#### WRITTEN REQUEST
Copy the listing word for word, starting at its first line and ending with the line that contains "Looking at the screenshot, I should (x=520, y=263).".

#### MATERIAL TO PROCESS
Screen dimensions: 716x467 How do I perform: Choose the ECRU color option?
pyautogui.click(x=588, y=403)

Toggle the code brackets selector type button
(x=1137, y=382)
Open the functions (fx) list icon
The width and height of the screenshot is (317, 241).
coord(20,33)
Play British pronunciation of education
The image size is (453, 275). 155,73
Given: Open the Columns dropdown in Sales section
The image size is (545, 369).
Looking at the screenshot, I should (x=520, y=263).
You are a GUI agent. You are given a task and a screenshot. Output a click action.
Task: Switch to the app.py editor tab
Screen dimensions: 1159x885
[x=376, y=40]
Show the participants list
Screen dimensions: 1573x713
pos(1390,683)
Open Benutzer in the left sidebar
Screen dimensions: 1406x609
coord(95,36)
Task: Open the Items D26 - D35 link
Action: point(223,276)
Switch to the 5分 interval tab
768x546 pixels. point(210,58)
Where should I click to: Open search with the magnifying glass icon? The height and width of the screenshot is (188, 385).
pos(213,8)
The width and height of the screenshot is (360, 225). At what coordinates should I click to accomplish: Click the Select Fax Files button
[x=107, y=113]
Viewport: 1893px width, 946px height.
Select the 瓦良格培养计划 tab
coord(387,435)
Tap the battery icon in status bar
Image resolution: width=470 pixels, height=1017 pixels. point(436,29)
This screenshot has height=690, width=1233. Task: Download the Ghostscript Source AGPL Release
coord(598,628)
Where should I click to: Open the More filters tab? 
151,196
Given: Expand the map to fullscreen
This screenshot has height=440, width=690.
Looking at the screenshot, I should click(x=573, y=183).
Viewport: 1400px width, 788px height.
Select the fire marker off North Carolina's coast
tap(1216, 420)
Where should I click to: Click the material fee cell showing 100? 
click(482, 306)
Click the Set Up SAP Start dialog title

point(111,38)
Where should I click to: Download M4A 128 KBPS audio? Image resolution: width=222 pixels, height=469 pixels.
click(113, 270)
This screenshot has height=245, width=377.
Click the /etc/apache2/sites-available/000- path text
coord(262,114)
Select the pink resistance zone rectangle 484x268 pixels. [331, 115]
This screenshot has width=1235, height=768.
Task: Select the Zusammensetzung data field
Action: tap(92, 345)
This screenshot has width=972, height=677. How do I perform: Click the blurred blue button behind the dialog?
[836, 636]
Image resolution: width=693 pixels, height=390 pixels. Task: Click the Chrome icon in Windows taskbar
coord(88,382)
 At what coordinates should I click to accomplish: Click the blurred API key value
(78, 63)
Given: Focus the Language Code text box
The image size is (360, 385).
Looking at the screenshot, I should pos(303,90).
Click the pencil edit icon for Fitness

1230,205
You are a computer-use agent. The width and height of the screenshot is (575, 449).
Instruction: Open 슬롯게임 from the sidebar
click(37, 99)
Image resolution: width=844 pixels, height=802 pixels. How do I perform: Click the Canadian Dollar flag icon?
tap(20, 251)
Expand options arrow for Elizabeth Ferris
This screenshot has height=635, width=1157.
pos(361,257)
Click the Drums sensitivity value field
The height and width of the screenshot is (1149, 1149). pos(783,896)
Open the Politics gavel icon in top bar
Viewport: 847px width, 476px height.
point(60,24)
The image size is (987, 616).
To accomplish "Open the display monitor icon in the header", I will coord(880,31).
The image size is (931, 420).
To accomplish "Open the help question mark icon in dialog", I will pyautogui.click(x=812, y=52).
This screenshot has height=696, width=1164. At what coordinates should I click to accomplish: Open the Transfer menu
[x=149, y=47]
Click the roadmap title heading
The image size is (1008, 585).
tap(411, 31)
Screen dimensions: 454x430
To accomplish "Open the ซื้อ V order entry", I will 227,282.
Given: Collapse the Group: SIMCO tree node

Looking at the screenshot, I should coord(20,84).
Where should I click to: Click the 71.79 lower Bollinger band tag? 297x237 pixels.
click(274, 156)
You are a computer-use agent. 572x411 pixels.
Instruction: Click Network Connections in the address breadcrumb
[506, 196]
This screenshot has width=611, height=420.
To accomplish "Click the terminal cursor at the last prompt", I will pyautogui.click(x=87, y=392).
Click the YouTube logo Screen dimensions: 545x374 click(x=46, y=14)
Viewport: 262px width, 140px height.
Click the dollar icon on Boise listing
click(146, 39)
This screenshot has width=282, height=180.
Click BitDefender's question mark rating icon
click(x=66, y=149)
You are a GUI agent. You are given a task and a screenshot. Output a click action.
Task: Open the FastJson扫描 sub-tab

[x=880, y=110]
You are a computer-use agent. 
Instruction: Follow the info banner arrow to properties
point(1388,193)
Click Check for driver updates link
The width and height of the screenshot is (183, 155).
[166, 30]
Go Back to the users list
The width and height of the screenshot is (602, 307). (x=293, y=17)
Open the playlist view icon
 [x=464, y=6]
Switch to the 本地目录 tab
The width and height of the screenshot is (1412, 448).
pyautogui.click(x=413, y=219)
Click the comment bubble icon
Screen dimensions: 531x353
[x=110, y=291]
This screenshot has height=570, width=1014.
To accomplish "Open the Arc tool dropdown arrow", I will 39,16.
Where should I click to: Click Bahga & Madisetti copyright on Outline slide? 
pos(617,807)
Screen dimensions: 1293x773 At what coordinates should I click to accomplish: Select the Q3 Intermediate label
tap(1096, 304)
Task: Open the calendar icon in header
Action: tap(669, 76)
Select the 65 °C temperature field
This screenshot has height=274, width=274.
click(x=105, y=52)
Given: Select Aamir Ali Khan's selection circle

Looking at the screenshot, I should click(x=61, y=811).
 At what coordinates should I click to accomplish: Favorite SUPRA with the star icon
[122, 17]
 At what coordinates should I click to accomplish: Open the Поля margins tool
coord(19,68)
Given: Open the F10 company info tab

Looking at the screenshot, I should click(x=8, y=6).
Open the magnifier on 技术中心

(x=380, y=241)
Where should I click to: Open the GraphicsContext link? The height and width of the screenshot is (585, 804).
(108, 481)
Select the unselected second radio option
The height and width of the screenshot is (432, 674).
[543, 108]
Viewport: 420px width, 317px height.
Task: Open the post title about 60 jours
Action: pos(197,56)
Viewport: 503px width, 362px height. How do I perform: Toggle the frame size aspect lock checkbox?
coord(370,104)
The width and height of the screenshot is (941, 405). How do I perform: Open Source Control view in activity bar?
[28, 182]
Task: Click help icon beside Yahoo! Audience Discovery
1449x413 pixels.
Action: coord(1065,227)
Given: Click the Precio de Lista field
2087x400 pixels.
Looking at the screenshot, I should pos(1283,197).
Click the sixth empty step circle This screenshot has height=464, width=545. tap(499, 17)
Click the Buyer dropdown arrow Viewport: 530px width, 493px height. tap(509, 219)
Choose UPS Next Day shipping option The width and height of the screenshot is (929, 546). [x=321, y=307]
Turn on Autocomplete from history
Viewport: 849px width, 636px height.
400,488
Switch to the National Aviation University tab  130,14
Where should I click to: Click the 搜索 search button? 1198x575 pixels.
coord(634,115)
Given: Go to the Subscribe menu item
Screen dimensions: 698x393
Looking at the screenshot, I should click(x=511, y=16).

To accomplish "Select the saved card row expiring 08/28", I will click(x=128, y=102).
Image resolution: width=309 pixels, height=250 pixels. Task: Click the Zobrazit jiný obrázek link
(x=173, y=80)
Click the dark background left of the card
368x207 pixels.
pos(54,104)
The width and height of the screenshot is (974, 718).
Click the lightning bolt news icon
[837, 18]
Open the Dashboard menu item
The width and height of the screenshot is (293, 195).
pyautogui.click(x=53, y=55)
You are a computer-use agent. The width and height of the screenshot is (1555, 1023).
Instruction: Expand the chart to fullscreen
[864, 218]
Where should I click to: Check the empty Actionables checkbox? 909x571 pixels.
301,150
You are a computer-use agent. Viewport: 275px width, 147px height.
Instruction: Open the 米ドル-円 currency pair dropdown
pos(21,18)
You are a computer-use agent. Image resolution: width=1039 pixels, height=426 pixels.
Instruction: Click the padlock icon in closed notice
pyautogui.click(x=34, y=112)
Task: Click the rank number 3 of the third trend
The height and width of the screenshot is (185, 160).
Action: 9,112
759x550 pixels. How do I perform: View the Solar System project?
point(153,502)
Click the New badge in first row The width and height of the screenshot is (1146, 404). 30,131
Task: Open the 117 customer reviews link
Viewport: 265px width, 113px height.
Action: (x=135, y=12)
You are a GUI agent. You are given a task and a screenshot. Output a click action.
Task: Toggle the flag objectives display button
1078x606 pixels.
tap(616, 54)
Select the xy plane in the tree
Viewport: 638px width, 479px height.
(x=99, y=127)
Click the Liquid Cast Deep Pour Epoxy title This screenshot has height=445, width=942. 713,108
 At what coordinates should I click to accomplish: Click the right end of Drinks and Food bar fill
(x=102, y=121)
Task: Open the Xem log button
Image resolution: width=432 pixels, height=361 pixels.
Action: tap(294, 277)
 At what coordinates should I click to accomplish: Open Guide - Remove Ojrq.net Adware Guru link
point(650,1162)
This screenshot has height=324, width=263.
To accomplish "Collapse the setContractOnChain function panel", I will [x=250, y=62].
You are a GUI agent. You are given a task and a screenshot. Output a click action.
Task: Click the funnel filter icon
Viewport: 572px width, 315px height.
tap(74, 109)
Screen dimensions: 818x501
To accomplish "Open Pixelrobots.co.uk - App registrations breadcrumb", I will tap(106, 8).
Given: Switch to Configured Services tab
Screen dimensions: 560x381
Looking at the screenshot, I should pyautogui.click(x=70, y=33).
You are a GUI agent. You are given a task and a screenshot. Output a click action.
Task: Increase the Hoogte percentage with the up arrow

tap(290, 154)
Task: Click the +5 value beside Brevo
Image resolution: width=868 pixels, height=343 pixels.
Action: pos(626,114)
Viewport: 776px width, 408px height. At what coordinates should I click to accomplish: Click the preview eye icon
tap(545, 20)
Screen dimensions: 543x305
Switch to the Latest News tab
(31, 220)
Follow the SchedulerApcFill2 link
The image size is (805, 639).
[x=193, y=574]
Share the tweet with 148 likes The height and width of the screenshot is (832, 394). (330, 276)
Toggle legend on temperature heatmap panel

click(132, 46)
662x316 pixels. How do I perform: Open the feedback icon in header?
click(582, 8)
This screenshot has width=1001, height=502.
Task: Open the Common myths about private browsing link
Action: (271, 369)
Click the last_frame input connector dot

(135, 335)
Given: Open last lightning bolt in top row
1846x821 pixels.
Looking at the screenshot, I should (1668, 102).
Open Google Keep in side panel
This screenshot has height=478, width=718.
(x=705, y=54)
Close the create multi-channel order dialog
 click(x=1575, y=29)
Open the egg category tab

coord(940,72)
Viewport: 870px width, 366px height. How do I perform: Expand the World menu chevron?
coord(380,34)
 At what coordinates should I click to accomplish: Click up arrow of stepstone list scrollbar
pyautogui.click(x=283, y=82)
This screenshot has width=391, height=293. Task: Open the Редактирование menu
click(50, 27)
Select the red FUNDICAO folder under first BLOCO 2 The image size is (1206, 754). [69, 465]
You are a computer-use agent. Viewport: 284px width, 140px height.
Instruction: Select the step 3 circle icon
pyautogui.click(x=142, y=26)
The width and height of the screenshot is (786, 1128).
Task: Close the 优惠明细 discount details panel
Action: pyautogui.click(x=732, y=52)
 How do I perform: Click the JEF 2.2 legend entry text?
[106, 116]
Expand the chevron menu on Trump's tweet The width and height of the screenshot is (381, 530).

#### WRITTEN ANSWER
Screen dimensions: 716x467 How do I perform: Choose the ECRU color option?
pyautogui.click(x=588, y=403)

Toggle the code brackets selector type button
(x=1137, y=382)
Open the functions (fx) list icon
The width and height of the screenshot is (317, 241).
coord(20,33)
Play British pronunciation of education
The image size is (453, 275). 155,73
Given: Open the Columns dropdown in Sales section
The image size is (545, 369).
Looking at the screenshot, I should (x=520, y=263).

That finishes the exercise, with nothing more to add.